Calls for justice and accusations increase
Some witnesses told NBC New York that Neely allegedly acted aggressively toward passengers and threatened to harm them as he boarded the train Monday. Penny’s attorneys described a similar scene.
“When Mr. Neely began aggressively threatening Daniel Penny and the other passengers, Daniel acted with the help of others to protect himself until help arrived,” Penny’s attorneys said in a statement Friday night. “Daniel never intended to harm Mr. Neely and could not have foreseen his untimely death.”
Cell phone video captured by a witness showed Penny on the floor with his arm around Neely’s neck. The witness, Juan Alberto Vazquez, told NBC New York that Neely was held in the chokehold position for about 15 minutes.
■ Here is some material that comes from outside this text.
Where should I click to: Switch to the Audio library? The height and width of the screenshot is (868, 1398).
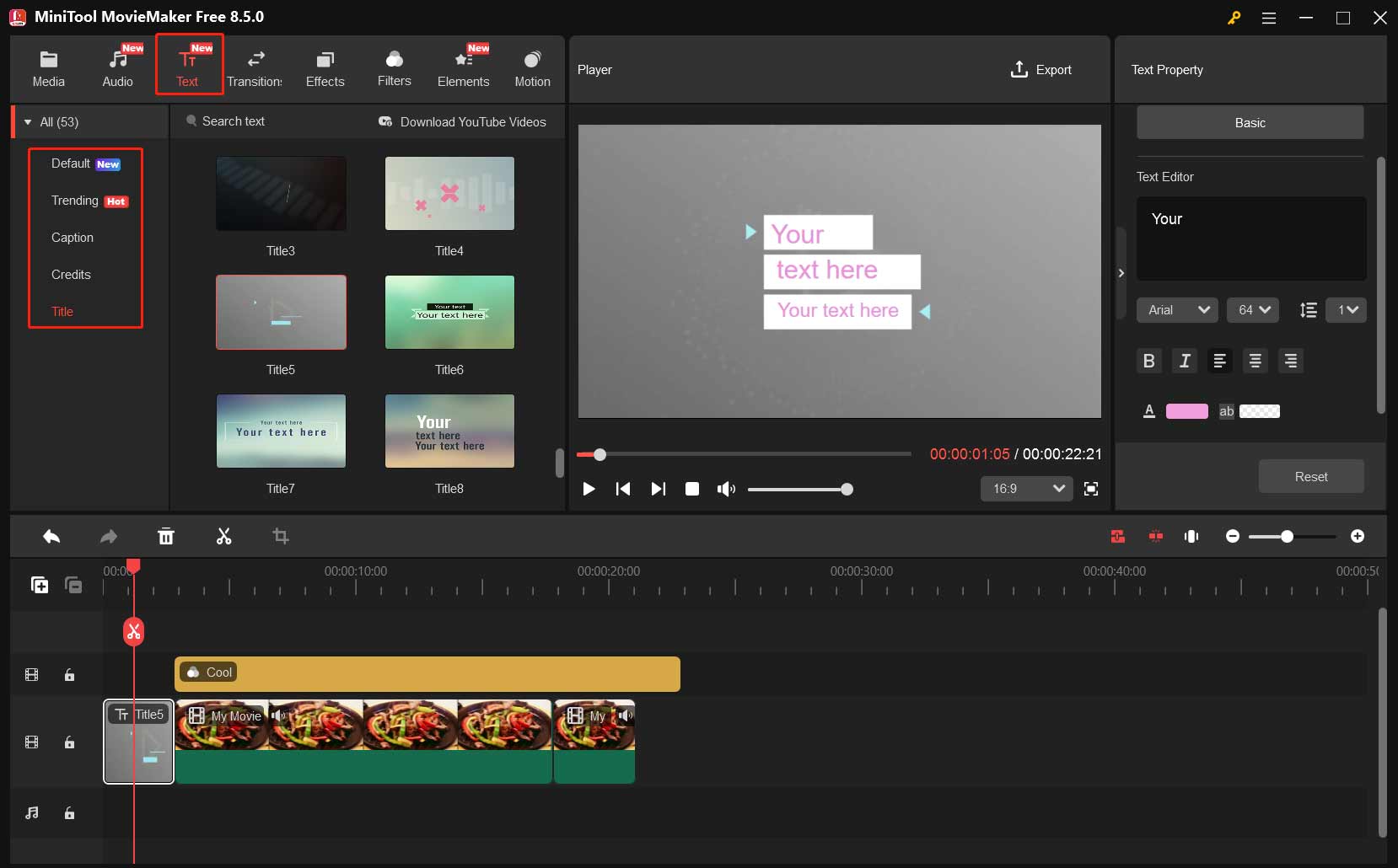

The city’s chief medical officer’s office said he died “from compression of the neck (stranglehold)” and the manner was manslaughter.
Penny was taken into custody on Monday, questioned by the police and then released. He wasn’t charged.
The incident sparked a nationwide debate, with people denouncing vigilantism and some politicians calling for officials to do more to address homelessness, mental health and violence on subways.
Attorney Lennon Edwards told Sharpton that what happened to Neely was “an open and closed case.”
“There is virtually no need to expand an investigation to find that this man committed murder and should have been arrested on the spot,” he said.
Neither Gonzalez nor her cousin have fully processed Neely’s death. Clarke said he didn’t watch the video because he’s not “watching this boy get killed.”
“Yes, someone on the train yelling is an uncomfortable feeling. But just because you’re uncomfortable doesn’t mean it’s a dangerous situation,” he said. “Just because you’re uncomfortable doesn’t mean it gives you the right to take a person’s life.”
Gonzalez said she wanted Penny arrested and charged. “The justice system should do what it’s supposed to do,” she said. “There are repercussions.”